» **DATA FOR THIS TASK**:

────────

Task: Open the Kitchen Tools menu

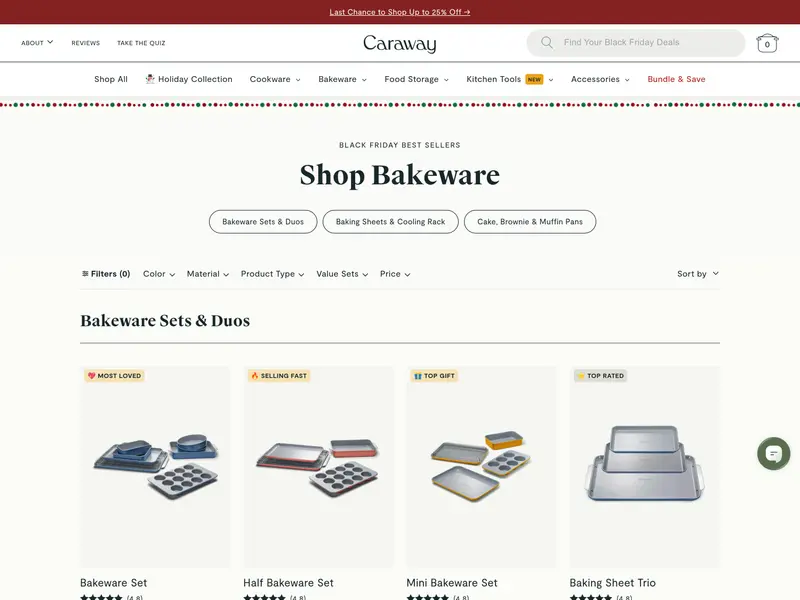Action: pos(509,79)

────────

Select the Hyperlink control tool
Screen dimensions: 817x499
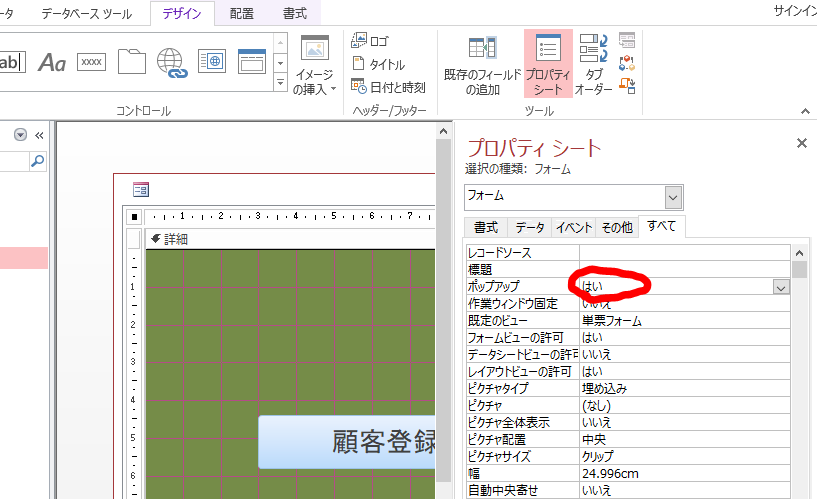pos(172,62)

────────

» **OBJECTIVE**: Could you repeat the listing from the line with "Select the Hyperlink control tool" to the line with "pos(172,62)", both lines included, leaving out the pictures?

» **COMPLETED EXERCISE**:
Select the Hyperlink control tool
Screen dimensions: 817x499
pos(172,62)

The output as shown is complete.